+++ Source material
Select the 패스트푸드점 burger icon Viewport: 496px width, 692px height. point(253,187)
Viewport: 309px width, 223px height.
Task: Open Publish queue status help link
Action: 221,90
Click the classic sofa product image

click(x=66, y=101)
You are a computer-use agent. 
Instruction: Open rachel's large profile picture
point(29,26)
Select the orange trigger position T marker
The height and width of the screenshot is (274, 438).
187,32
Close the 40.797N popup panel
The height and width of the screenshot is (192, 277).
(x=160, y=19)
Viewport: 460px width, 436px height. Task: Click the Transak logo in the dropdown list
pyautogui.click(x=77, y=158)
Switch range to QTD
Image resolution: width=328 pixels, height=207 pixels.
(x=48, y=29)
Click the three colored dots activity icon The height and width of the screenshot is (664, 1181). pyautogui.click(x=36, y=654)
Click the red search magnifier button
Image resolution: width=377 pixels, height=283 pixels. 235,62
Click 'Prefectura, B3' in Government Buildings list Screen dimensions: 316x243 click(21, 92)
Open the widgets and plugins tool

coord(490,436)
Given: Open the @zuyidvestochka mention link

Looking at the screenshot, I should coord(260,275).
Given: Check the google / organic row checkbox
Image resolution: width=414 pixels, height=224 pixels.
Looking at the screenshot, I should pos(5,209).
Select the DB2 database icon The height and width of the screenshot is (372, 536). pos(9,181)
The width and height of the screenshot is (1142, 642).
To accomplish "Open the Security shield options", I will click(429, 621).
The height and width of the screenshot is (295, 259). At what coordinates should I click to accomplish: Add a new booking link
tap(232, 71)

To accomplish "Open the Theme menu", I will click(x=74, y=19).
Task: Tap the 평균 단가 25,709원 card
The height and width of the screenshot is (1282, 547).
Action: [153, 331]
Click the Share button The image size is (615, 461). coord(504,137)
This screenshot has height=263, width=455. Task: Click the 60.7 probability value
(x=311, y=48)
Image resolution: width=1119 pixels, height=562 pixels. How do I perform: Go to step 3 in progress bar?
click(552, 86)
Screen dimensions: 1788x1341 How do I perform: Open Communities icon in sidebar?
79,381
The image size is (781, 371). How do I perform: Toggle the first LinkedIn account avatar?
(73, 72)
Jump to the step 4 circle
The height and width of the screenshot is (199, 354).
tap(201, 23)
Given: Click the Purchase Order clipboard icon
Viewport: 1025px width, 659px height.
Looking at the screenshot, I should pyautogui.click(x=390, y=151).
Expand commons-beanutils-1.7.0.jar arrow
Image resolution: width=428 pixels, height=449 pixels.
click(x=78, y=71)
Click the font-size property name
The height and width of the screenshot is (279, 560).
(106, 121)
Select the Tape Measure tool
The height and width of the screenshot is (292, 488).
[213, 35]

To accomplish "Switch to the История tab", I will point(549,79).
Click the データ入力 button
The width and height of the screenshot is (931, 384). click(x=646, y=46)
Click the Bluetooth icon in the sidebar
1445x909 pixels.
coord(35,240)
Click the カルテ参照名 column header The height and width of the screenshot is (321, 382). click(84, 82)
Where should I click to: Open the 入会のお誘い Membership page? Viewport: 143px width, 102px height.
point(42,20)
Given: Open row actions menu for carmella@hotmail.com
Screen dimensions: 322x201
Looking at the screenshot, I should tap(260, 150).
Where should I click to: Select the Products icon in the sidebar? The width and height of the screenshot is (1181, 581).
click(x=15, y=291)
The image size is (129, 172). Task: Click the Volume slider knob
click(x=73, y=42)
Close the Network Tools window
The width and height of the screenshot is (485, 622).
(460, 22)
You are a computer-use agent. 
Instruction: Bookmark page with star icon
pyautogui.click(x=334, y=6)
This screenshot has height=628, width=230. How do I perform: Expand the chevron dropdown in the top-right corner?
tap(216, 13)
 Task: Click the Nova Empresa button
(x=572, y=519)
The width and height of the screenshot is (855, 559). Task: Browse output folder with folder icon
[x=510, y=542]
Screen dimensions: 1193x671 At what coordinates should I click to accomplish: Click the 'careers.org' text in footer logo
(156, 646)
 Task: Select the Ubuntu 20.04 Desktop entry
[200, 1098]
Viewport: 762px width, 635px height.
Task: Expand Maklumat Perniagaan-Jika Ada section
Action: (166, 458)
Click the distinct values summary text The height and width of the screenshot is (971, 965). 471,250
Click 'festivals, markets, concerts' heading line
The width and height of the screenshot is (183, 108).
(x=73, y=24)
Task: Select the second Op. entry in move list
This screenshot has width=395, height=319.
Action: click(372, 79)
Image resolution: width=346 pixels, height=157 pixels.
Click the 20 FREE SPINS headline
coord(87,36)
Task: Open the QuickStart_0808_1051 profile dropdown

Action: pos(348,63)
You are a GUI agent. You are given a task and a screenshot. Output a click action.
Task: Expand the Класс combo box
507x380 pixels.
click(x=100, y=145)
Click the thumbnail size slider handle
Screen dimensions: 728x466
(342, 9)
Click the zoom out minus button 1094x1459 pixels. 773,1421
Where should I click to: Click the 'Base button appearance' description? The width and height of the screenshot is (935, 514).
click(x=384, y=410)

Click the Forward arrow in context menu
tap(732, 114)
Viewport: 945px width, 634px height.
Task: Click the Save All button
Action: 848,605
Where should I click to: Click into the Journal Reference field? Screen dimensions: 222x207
++++++
• [How to complete this task] What lines in the entries above hold "Switch"? Copy every one.

• [Result of this exercise]
Switch range to QTD
To accomplish "Switch to the История tab", I will point(549,79).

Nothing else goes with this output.